Pero todo esto era simbólico. Hebreos 10:4 dice que “es imposible que la sangre de toros y de machos cabríos quite los pecados.” Esta remoción simbólica de los pecados del pueblo por la muerte de animales esperaba un mayor sacrificio que eficazmente quitaría todo el pecado del pueblo de Dios. Es precisamente esta remoción eficaz y final del pecado que Jesús llevó a cabo en la cruz. 1 Pedro 2:24 dice que, como ese macho cabrío expiatorio cargó con los pecados del pueblo, “El mismo llevó nuestros pecados en su cuerpo sobre la cruz.” Hablando de la cruz, Isaías 53:6 señala que “El SEÑOR hizo que cayera sobre Él la iniquidad de todos nosotros.” Estos pasajes reflejan la gloriosa realidad que, en la cruz, el Padre colocó todo el pecado de todos Sus redimidos sobre Su Hijo amado, Jesucristo, quien los cargó sobre si mismo y murió fuera del campamento (Hebreos 13:12) para remover—es decir, expiar—nuestro pecado.
Las Escrituras proclaman que Jesús murió en la cruz, no como un ejemplo, sino como “el Cordero de Dios que quita el pecado del mundo” (Juan 1:29).

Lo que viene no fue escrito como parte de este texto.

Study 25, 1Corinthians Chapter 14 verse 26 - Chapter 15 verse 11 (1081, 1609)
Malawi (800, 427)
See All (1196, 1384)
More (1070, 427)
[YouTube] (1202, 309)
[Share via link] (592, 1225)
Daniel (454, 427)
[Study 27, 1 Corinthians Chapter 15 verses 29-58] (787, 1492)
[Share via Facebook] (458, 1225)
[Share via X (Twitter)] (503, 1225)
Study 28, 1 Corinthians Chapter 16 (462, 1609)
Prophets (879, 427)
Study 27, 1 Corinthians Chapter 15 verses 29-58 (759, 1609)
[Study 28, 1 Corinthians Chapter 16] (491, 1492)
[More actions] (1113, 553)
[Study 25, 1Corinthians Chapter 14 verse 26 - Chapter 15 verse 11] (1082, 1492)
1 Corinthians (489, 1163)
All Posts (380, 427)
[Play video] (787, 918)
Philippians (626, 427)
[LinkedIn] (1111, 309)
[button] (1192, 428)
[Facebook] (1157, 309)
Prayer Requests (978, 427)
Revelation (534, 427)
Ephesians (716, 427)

Si eres creyente en Jesucristo, puedes tener la confianza que Jesús realmente ha alejado tus pecados “como está de lejos el oriente del occidente” (Sal 103:12).
2. Propiciación
Ligada con la Expiación es la propiciación. Es probable que propiciación tampoco sea parte integral de tu vocabulario diario. ¡Pero debe serla! Se trata de apaciguar o satisfacer la ira de Dios. Isaías 51:17 afirma que hay un cáliz, o copa, en las manos de Dios—una copa llena de la ira de Dios contra los pecadores (Salmo 75:8), que por naturaleza somos hijos de ira (Efesios 2:1-3). El problema del ser humano—tu problema—es que por causa de tu pecado eres objeto de la ira santa de Dios que Él justamente va a derramar sobre toda impiedad e injusticia, incluso la tuya.
Pero, ¿Cómo te puedes librar de esta ira? ¿Cómo se puede apaciguar esta ira? La respuesta es la Cruz. Porque pocas horas después de orar en Getsemaní, “Padre, si es Tu voluntad, aparta de mí esta copa; pero no se haga mi voluntad, sino la tuya,” Jesús cumplió la voluntad de Dios, bebiendo esta copa de la ira de Dios. Propició (apaciguó) la plenitud de la ira de Dios contra nuestro pecado al soportar la plenitud de la ira de Dios contra nuestro pecado en su muerte en la cruz. Romanos 3:25 dice que, en la cruz, “Dios exhibió públicamente a Cristo como propiciación por su sangre.” A vista de todo el mundo, durante seis horas y en medio de tinieblas Dios públicamente derramó su santa ira sobre Su Hijo Amado en la cruz. Y en la cruz Jesús soportó y bebió esta ira, hasta saciarse completamente, diciendo “¡Consumado es!” (Juan 19:30).
Si eres creyente en Jesucristo puedes gloriarte en que en la cruz Jesús satisfizo toda la ira de Dios contra tu pecado una vez para siempre. No queda una gota. No hay ahora condenación.
3. Sustitución penal
Inseparable de las dos realidades anteriores es la sustitución penal. Este término describe la realidad de que en la cruz Jesús sufrió la penalidad de nuestro pecado como perfecto sustituto. En la cruz, él cargó con nuestro pecado en nuestro lugar. En la cruz, Jesús soportó la ira de Dios en nuestro lugar. En la cruz, además, pagó la penalidad del pecado, muriendo en nuestro lugar (Romanos 6:23).
Esta sustitución es el núcleo del Evangelio. El santo y amado Hijo de Dios se hizo hombre para morir en la cruz en el lugar de hombres viles y pecaminosos como tú y yo. El glorioso y asombroso intercambio del Evangelio es que “al que no conoció pecado, le hizo pecado por nosotros, para que fuéramos hechos justicia de Dios en Él” (2 Corintios 5:21). Y el resultado de este intercambio se ve en la afirmación de 1 Pedro 3:18 que “Cristo murió por los pecados una sola vez, el justo por los injustos, para llevarnos a Dios”.
Por la muerte sustitutoria de Cristo en la cruz, el Justo por los injustos, hemos sido acercados, reconciliados, llevados a Dios. No necesitamos hacer una encuesta en la calle. Las Escrituras son claras: en la cruz Cristo expió (removió) nuestros pecados, propició (apaciguó) la ira de Dios y murió como sustituto por el pecador. Y el glorioso resultado de su muerte en la cruz no es un buen ejemplo o una redención posibilitada, sino una redención realizada, completa, y eterna para todos los que confían en él.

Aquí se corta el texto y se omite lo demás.